Voting Rights Is Now The Central Fight In Georgia’s Governor Race. Stacey Abrams Is Ready.
The fight over 53,000 voter applications is something Abrams prepared for.
Stacey Abrams knew voter rights would become a central fight in her Georgia governor’s race before it even began.
Democrats have lost statewide elections on average by about 200,000 votes since 2002. By Abrams’ estimation, there were 800,000 people of color of voting age who weren’t registered to vote. It was why, in 2014, she designed the New Georgia Project, the voter registration group that eventually forced Georgia Secretary of State Brian Kemp to restore tens of thousands of cancelled registrations and to reopen closed voting precincts.
Abram insisted to BuzzFeed News this summer that she was prepared to respond to voting registration issues, and for them to become a factor in her race. Kemp, now Abrams’ Republican opponent in the governor’s race, is an “aggressive voter suppressor,” Abrams told a group of black journalists in August. “We know what he’s going to do. This is not new.”
Kemp’s office is now holding over 53,000 voter registration applications for what it is calling voter roll maintenance, the Associated Press reported this week. Those applications are predominantly for black voters, according to the AP. The holds have become a national news story, bringing even more focus to a race that was already one of the most competitive in the country.
Georgia voters with a pending status or in so-called “purgatory” can still vote at their polling location on a regular ballot if they bring valid identification, something Kemp has been emphasizing since the AP report. Kemp has also tried to flip the blame for the holds onto Abrams, saying the New Georgia Project was “sloppy” in its registration forms.

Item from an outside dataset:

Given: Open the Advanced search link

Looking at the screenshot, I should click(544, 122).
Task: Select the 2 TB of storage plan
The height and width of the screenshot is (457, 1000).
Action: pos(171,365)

Abrams’ campaign has called on Kemp to resign as secretary of state while he runs for governor. MoveOn.org also called on Kemp to resign, saying it was “fed up with Brian Kemp’s long effort to disenfranchise voters.” The Lawyers’ Committee for Civil Rights Under Law said it sued Kemp over his “discriminatory exact match scheme” in 2016 and won. The group is now suing Kemp’s office again.
The Abrams campaign’s aggressive response to Kemp’s actions in the press and by allied groups reflects a robust voter protection program Abrams herself built into the campaign.
In a recent interview with BuzzFeed News, Abrams said that as the person “ultimately responsible” for the campaign, she made voter protection one of its core components. “That as a candidate,” she said, “means that we have to run a campaign that anticipates that those are going to be the impediments, and we’re going to make certain that voters are not going to be hobbled in their ability to cast their votes.”
She told BuzzFeed News that as a state legislator and as minority leader in Georgia’s House of Representatives, she was able to help block some of the voter suppression tactics that had been successful in Florida, North Carolina, and Texas, steps she considers among her proudest accomplishments. (A voter ID law, which civil rights groups say disproportionately discriminates against people of color and that Abrams decries as “aggressive,” remains.)
“I come from a family devoted to civil rights,” Abrams said. “My mom and dad fought for the right to vote before they were old enough to do so themselves. So yes, it’s a conversation for me to have ... with voters about why their right to vote has to be protected and about the work that I’ve done and will do to expand that franchise.”
It’s a message she’s pushed throughout her campaign. “If you want the best life possible, don’t let them take your rights away from you,” she told an audience of 20,000 in Atlanta recently. Alongside pitches on education, expanding Medicaid, and other policy, Abrams said she’s had to talk about automatic voter registration, to make certain people “don’t find out that you’ve been purged from the rolls without notice.” And to make certain that the illegal cancellations that happened under the New Georgia Project don’t happen to others. And that people fighting for the protection of the right to vote have the protection of the governor of Georgia.
Seth Bringman, a spokesperson for the Democratic Party of Georgia, says the state party was the first in the country to hire a permanent, full-time voter protection director. “The party runs a volunteer-run 24/7 hotline voters can call with questions or to report incidents of voter disenfranchisement,” said Bringman.
“We promote our hotline in campaign materials, on social media, and in press releases, and we are eager to take voters’ calls,” Bringman said in an email to BuzzFeed News, adding that call volume has increased in the last two days with the AP report. “Voters often call with questions about their polling location, questions about voting early, or questions about their voter registration.”
The campaign’s most extensive statements on Kemp’s registration holds came not from Abrams but from her director of strategic communications, Abigail Collazo. In a press release on the heels of the AP report, Collazo said, “As he has done for years, Brian Kemp is maliciously wielding the power of his office to suppress the vote for political gain and silence the voices of thousands of eligible voters — the majority of them people of color. This isn’t incompetence; it’s malpractice.”